Nonetheless, there is the perception that, of New Jersey’s two senators, Lautenberg has kept a closer eye on New Jersey while Menendez has other ambitions.

“Lautenberg has been the guy more focused on high-profile New Jersey projects,” says Baker.

As a six-term congressman, Menendez rose to head the House Democratic Caucus, the third-highest party leadership position. He was then appointed by Corzine to fill the latter’s vacated Senate seat in January 2006 and won election to a full term 10 months later. Soon afterward, he was appointed vice chairman of the Democratic Senatorial Campaign Committee. And two years later—a mixed blessing—he succeeded Senator Charles Schumer of New York as chairman.

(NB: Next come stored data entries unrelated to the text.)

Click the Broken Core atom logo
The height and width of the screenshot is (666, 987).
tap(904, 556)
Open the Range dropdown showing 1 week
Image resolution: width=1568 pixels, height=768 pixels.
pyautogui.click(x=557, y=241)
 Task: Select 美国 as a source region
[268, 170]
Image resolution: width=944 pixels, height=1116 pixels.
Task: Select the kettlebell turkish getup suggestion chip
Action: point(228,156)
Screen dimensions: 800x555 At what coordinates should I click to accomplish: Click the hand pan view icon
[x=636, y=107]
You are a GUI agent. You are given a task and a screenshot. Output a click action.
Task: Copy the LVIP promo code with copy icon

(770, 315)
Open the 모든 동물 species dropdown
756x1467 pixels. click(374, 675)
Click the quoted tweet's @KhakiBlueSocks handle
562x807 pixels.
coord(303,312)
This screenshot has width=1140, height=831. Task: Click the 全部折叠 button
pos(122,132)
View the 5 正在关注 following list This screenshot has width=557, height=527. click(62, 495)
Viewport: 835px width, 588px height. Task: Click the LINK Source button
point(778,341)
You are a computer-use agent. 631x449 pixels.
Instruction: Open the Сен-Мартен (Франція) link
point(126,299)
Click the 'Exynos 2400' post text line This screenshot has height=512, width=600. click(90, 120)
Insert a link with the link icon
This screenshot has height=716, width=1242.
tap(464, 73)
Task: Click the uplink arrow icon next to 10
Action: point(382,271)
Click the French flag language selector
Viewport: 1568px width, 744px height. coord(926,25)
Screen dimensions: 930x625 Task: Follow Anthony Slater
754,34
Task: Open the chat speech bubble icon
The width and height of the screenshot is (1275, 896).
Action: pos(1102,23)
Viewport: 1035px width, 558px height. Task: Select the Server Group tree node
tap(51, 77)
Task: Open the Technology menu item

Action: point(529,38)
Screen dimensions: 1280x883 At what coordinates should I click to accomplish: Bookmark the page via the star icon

But now Menendez has work to do at home, and it is inevitable that he and Christie will cross swords. One weekend in February, Menendez told a New Jersey Education Association conference, “It’s time that we stopped blaming teachers for every little thing that goes wrong,” a slap at Christie, who has been on the offensive against the teachers’ largest union.

Two days later, Menendez and Lautenberg, along with Amtrak officials, unveiled a plan for a $13.5 billion rail link between New York and New Jersey—which transportation experts say is sorely needed—after Christie halted construction of a trans-Hudson tunnel financed by the state, the federal government and the Port Authority, citing the risk of New Jersey facing billions in overruns. Clearly, the two senators were trying to show that they, not the governor, could be relied on to get things done for their constituents.

Some see the 2012 race shaping up as an ugly grudge match between Christie and Menendez; others say Christie has little to gain and much to lose in such a spat—time, money, Hispanic support. And how wise would it be for him to thrust himself into a campaign in which Menendez holds a substantial lead? Christie himself will be facing a costly reelection battle the following year—assuming he’s not on the GOP’s national ticket in 2012.

“I don’t think Governor Christie will waste his political capital,” says Brad Lawrence, political guru of choice for New Jersey Democrats and Menendez’s longtime political adviser.

Wilson, the former state Republican chairman, sees the situation much the same way. “He’s going to have a say,” Wilson says. The question is how much he wants to involve himself.

“What do they get by poking a stick in the other guy’s eye?” Wilson asks.

Mitchell Blumenthal is the former New Jersey editor of the New York Times.